* _EXTRACT PROVIDED_:
Lots of cool features, and it's a beagleboard, so there will be actual support/documentation/source. But I'm not sure $100 is "affordable" for the SoC you get and the small 2GB of RAM.

4 comments

> This looked pretty cool until I found a price: ~$100.

The price is exactly where it belongs without Broadcom subsidizing things so they can be given away.

Of course, since Broadcom is no longer subsidizing things, mere mortals can't get an RPi anymore.

But, don't worry, Broadcom is happy to give them to companies like T-Mobile now that all the suckers^W users created an ecosystem for them.

> The price is exactly where it belongs without Broadcom subsidizing things so they can be given away.

A bazillion mobile phones with similar cpus, ram, AND screen, cameras and other sensors, battery, bla bla bla aren't being subsidized. Lots of them are at similar price levels.

As I mentioned in another comment, 2GB is the maximum memory size that all of the processors within the SOC can access, so it's a perfectly reasonable amount of RAM to spec for this SOC.

The Cortex-A CPUs can access more than 2GB but because that memory requires more than 32 bit addressing, the other processors cannot easily access it.

This is a common theme in similar TI SOCs. For example, the AM57xx SOC which are used on the Beagle-X15 and Beagle-AI can have more memory available to the Cortex-A15 than can be possibly made available to the DSP and Cortex-M4 processors. The Cortex-A15 has a special interface to the memory controller which enables extended address use beyond 32 bits where-as the other processors and subsystems within the SOC are all attached to a bus where 32 bit addresses are the maximum.

> The Cortex-A CPUs can access more than 2GB but because that memory requires more than 32 bit addressing, the other processors cannot easily access it.

What's preventing the 32-bit CPUs from accessing the full 4 GB of a 32-bit address space?

The main memory map places the DDR memory starting at 0x8000_0000 up to 0xffff_ffff in both AM62x and AM57xx. Below 0x8000_0000 are a bunch of other memory mapped devices and interfaces.

Additional memory beyond 2GB are all located above 0x1_0000_0000 address.

As a development board, $100 is a bargain.
We've definitely been spoiled by RPi, up until the shortage and costs of RPis shooting through the roof
Before I tell you kids to get off my lawn, there was a time when development kits were thousands of dollars, and only if you had a good business relationship with a chipmaker.

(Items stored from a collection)
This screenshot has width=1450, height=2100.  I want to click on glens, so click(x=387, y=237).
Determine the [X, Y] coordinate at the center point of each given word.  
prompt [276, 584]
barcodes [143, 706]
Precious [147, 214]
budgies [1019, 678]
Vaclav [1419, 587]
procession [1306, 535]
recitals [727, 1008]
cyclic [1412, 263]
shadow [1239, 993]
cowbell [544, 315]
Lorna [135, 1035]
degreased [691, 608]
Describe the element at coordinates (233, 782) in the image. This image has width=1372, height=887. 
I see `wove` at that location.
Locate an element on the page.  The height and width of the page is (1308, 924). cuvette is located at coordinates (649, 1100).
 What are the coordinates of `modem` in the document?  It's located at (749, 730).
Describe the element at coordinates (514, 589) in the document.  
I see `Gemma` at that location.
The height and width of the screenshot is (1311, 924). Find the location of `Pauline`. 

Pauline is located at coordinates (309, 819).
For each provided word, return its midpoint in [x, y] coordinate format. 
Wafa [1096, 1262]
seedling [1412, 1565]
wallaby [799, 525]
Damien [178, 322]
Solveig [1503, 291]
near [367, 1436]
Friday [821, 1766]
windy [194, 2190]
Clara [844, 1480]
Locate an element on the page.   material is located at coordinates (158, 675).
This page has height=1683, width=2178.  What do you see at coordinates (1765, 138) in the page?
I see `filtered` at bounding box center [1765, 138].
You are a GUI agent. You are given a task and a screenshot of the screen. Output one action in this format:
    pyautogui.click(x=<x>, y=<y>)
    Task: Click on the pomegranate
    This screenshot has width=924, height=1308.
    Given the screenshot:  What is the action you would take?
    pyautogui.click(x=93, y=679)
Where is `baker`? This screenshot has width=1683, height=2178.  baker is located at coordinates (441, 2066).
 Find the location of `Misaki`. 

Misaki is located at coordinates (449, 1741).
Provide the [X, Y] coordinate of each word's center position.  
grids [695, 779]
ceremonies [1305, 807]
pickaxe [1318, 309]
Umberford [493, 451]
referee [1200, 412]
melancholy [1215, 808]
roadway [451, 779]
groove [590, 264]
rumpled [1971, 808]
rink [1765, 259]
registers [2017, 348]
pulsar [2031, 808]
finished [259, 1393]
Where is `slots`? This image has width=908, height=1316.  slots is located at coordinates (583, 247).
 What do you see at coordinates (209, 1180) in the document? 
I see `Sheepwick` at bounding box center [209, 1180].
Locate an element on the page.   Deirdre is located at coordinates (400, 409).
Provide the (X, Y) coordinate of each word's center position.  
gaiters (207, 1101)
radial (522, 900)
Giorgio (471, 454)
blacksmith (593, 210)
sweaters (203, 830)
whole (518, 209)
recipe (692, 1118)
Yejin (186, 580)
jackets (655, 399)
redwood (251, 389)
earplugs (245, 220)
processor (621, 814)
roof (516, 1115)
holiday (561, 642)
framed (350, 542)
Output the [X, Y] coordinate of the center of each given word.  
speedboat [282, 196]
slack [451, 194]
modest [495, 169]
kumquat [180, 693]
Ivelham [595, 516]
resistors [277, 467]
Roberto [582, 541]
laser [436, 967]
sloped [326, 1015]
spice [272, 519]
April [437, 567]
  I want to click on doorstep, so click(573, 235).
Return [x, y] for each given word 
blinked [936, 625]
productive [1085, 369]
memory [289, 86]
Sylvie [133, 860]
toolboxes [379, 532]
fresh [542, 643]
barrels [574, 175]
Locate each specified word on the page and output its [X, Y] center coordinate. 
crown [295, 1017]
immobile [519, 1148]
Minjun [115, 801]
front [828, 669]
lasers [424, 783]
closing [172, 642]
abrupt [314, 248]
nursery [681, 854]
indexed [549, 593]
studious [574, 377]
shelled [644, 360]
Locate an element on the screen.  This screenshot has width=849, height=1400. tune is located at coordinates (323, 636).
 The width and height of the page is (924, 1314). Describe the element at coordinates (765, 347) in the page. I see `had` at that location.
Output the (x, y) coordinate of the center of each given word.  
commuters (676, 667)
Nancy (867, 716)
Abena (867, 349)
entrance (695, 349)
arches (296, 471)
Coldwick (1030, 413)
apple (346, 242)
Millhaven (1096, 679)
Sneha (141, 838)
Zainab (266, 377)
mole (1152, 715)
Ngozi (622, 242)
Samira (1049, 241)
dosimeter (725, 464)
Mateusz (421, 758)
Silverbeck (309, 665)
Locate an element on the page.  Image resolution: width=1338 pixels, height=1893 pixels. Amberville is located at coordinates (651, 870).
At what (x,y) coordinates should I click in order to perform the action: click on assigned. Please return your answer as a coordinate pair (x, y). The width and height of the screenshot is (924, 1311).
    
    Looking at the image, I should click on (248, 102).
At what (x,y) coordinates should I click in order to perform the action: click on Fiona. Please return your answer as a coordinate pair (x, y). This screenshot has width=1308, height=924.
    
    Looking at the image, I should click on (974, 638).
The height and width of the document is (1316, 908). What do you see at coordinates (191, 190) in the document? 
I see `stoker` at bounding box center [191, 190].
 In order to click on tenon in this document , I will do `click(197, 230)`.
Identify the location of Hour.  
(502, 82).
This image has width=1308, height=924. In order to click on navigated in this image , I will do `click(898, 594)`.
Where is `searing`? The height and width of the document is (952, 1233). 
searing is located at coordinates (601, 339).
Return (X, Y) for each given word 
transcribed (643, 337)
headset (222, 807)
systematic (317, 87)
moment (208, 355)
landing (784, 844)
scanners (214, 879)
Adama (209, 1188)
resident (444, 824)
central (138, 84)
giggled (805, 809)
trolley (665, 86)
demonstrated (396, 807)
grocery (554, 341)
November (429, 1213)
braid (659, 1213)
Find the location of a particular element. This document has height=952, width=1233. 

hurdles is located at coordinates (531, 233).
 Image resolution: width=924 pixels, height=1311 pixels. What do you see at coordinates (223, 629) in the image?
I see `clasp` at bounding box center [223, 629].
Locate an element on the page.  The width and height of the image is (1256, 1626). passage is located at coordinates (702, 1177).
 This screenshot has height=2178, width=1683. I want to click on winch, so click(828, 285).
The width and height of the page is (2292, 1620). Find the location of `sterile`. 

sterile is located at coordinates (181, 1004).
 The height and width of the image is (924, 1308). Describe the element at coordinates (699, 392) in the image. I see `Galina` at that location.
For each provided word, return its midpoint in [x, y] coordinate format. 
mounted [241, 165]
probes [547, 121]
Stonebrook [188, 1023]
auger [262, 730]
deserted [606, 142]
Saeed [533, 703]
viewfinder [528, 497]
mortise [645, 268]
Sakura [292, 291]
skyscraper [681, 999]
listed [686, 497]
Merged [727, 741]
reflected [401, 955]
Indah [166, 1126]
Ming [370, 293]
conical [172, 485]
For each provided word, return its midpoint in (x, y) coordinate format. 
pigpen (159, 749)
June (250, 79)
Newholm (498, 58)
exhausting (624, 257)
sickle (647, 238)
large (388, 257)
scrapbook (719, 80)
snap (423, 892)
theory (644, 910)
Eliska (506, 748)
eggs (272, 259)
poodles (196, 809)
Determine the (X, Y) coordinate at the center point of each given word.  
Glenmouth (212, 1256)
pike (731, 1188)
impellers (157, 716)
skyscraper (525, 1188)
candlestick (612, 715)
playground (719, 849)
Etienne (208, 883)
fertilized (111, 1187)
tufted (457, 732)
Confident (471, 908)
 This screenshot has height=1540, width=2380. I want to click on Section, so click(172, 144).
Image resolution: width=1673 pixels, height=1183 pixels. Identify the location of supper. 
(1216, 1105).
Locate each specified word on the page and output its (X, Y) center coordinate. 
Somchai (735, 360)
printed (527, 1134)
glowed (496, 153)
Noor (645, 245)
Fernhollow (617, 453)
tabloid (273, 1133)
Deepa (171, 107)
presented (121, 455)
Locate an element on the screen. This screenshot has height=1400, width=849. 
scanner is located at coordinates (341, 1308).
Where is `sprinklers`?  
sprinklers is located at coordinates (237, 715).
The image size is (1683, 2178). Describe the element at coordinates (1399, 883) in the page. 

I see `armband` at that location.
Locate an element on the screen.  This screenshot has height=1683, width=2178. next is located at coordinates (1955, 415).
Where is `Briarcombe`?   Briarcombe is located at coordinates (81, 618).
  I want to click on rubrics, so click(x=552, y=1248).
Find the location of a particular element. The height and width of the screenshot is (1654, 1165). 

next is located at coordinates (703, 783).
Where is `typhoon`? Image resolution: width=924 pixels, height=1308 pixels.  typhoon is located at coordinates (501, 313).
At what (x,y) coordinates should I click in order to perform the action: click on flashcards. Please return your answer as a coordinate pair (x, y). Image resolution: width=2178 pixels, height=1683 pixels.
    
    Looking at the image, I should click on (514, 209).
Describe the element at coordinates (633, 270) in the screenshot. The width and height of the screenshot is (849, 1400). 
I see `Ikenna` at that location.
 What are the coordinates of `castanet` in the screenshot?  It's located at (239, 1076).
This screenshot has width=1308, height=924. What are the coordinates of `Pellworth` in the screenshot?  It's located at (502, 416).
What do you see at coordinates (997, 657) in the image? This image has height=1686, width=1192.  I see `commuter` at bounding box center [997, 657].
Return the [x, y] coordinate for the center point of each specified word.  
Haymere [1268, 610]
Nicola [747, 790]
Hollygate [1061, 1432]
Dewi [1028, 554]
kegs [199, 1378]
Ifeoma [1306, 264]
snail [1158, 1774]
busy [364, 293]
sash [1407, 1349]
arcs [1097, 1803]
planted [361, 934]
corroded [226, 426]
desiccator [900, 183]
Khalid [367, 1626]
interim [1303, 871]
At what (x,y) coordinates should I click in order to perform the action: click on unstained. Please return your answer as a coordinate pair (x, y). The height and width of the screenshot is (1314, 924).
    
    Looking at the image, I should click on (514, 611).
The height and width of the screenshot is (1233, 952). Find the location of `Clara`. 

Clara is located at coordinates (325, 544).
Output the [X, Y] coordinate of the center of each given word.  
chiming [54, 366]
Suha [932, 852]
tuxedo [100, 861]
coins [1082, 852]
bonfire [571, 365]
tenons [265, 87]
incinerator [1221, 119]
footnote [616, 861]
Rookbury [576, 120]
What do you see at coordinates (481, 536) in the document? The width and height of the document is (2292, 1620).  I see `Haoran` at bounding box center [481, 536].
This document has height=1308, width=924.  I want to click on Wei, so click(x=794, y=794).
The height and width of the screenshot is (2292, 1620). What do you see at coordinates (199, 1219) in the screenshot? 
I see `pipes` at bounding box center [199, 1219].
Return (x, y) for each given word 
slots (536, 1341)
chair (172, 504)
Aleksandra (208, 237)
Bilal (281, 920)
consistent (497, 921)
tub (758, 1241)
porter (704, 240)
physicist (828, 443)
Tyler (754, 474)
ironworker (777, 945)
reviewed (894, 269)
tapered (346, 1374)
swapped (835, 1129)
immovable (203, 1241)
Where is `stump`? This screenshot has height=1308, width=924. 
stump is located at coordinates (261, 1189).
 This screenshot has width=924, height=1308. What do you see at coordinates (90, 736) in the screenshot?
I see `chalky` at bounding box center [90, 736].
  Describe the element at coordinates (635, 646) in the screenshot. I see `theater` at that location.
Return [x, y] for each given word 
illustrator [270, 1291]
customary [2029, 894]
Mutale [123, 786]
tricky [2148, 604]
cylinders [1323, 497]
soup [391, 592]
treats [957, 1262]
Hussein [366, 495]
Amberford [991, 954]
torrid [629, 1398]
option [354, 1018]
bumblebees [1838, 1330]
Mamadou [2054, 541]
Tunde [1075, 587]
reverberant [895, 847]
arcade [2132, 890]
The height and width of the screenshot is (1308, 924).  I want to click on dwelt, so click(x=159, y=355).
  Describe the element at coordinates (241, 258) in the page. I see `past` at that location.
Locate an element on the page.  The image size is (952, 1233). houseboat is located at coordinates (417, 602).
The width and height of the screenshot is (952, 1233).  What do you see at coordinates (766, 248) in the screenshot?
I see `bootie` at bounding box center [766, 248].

* _TASKS TO COMPLETE_:
[1] Translate this sentence from the comment thread into Spanish: "As a development board, $100 is a bargain."
[2] Repeat the passage of the comment thread starting with "The main memory" and going on through "with a chipmaker.".

* _LIST OF SOLUTIONS_:
[1] Como placa de desarrollo, $100 es una ganga.

[2]
The main memory map places the DDR memory starting at 0x8000_0000 up to 0xffff_ffff in both AM62x and AM57xx. Below 0x8000_0000 are a bunch of other memory mapped devices and interfaces.

Additional memory beyond 2GB are all located above 0x1_0000_0000 address.

As a development board, $100 is a bargain.
We've definitely been spoiled by RPi, up until the shortage and costs of RPis shooting through the roof
Before I tell you kids to get off my lawn, there was a time when development kits were thousands of dollars, and only if you had a good business relationship with a chipmaker.